**Collection entries**
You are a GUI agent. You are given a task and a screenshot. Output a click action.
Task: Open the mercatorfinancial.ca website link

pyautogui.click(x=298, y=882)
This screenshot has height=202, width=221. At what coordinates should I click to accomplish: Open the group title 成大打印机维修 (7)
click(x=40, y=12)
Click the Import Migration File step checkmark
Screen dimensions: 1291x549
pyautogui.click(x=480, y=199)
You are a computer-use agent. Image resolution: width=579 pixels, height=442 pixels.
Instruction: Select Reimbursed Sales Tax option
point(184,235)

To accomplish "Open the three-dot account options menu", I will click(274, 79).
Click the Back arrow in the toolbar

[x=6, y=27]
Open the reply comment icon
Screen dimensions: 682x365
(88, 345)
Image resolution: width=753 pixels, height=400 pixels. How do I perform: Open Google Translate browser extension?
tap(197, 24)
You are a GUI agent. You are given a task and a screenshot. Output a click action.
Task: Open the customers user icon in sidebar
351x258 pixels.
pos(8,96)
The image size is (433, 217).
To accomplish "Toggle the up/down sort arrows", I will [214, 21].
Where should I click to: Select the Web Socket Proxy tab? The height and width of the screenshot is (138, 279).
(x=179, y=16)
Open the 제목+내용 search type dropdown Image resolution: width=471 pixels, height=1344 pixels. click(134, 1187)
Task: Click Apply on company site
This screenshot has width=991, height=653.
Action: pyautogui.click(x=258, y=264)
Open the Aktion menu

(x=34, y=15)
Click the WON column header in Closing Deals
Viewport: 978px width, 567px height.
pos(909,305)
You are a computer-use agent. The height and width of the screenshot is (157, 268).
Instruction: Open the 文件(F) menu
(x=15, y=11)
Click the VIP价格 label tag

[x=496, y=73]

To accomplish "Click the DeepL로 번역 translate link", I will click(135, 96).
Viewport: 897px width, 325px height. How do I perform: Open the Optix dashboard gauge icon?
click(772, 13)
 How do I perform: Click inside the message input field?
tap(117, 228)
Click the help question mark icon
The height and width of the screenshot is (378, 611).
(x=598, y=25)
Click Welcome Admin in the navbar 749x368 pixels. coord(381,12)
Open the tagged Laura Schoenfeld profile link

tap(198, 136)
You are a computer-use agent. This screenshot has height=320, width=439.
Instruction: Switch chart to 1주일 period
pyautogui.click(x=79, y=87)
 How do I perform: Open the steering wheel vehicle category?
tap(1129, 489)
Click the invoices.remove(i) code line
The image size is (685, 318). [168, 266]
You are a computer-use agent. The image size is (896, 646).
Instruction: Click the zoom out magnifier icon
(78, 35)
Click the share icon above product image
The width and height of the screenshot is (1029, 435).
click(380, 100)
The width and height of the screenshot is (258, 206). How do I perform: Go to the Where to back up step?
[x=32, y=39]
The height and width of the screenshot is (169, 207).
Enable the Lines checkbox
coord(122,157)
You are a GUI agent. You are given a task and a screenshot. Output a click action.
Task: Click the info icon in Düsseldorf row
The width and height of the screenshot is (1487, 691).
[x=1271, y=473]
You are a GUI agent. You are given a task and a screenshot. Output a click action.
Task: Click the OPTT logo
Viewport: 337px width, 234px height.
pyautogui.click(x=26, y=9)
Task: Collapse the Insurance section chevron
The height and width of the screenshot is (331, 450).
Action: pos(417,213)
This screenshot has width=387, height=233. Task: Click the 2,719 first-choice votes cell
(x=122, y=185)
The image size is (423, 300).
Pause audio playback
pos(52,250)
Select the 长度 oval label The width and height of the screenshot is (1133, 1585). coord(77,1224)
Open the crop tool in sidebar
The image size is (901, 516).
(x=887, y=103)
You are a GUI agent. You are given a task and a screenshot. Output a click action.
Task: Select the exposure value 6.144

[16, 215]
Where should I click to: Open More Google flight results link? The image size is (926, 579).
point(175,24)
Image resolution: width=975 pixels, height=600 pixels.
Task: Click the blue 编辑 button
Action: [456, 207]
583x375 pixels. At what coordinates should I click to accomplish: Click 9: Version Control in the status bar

**Short task**
Please transcribe all of the records above, keeping every line identical to the original.

**Complete answer**
You are a GUI agent. You are given a task and a screenshot. Output a click action.
Task: Open the mercatorfinancial.ca website link

pyautogui.click(x=298, y=882)
This screenshot has height=202, width=221. At what coordinates should I click to accomplish: Open the group title 成大打印机维修 (7)
click(x=40, y=12)
Click the Import Migration File step checkmark
Screen dimensions: 1291x549
pyautogui.click(x=480, y=199)
You are a computer-use agent. Image resolution: width=579 pixels, height=442 pixels.
Instruction: Select Reimbursed Sales Tax option
point(184,235)

To accomplish "Open the three-dot account options menu", I will click(274, 79).
Click the Back arrow in the toolbar

[x=6, y=27]
Open the reply comment icon
Screen dimensions: 682x365
(88, 345)
Image resolution: width=753 pixels, height=400 pixels. How do I perform: Open Google Translate browser extension?
tap(197, 24)
You are a GUI agent. You are given a task and a screenshot. Output a click action.
Task: Open the customers user icon in sidebar
351x258 pixels.
pos(8,96)
The image size is (433, 217).
To accomplish "Toggle the up/down sort arrows", I will [214, 21].
Where should I click to: Select the Web Socket Proxy tab? The height and width of the screenshot is (138, 279).
(x=179, y=16)
Open the 제목+내용 search type dropdown Image resolution: width=471 pixels, height=1344 pixels. click(134, 1187)
Task: Click Apply on company site
This screenshot has width=991, height=653.
Action: pyautogui.click(x=258, y=264)
Open the Aktion menu

(x=34, y=15)
Click the WON column header in Closing Deals
Viewport: 978px width, 567px height.
pos(909,305)
You are a computer-use agent. The height and width of the screenshot is (157, 268).
Instruction: Open the 文件(F) menu
(x=15, y=11)
Click the VIP价格 label tag

[x=496, y=73]

To accomplish "Click the DeepL로 번역 translate link", I will click(135, 96).
Viewport: 897px width, 325px height. How do I perform: Open the Optix dashboard gauge icon?
click(772, 13)
 How do I perform: Click inside the message input field?
tap(117, 228)
Click the help question mark icon
The height and width of the screenshot is (378, 611).
(x=598, y=25)
Click Welcome Admin in the navbar 749x368 pixels. coord(381,12)
Open the tagged Laura Schoenfeld profile link

tap(198, 136)
You are a computer-use agent. This screenshot has height=320, width=439.
Instruction: Switch chart to 1주일 period
pyautogui.click(x=79, y=87)
 How do I perform: Open the steering wheel vehicle category?
tap(1129, 489)
Click the invoices.remove(i) code line
The image size is (685, 318). [168, 266]
You are a computer-use agent. The image size is (896, 646).
Instruction: Click the zoom out magnifier icon
(78, 35)
Click the share icon above product image
The width and height of the screenshot is (1029, 435).
click(380, 100)
The width and height of the screenshot is (258, 206). How do I perform: Go to the Where to back up step?
[x=32, y=39]
The height and width of the screenshot is (169, 207).
Enable the Lines checkbox
coord(122,157)
You are a GUI agent. You are given a task and a screenshot. Output a click action.
Task: Click the info icon in Düsseldorf row
The width and height of the screenshot is (1487, 691).
[x=1271, y=473]
You are a GUI agent. You are given a task and a screenshot. Output a click action.
Task: Click the OPTT logo
Viewport: 337px width, 234px height.
pyautogui.click(x=26, y=9)
Task: Collapse the Insurance section chevron
The height and width of the screenshot is (331, 450).
Action: pos(417,213)
This screenshot has width=387, height=233. Task: Click the 2,719 first-choice votes cell
(x=122, y=185)
The image size is (423, 300).
Pause audio playback
pos(52,250)
Select the 长度 oval label The width and height of the screenshot is (1133, 1585). coord(77,1224)
Open the crop tool in sidebar
The image size is (901, 516).
(x=887, y=103)
You are a GUI agent. You are given a task and a screenshot. Output a click action.
Task: Select the exposure value 6.144

[16, 215]
Where should I click to: Open More Google flight results link? The image size is (926, 579).
point(175,24)
Image resolution: width=975 pixels, height=600 pixels.
Task: Click the blue 编辑 button
Action: [456, 207]
583x375 pixels. At what coordinates should I click to accomplish: Click 9: Version Control in the status bar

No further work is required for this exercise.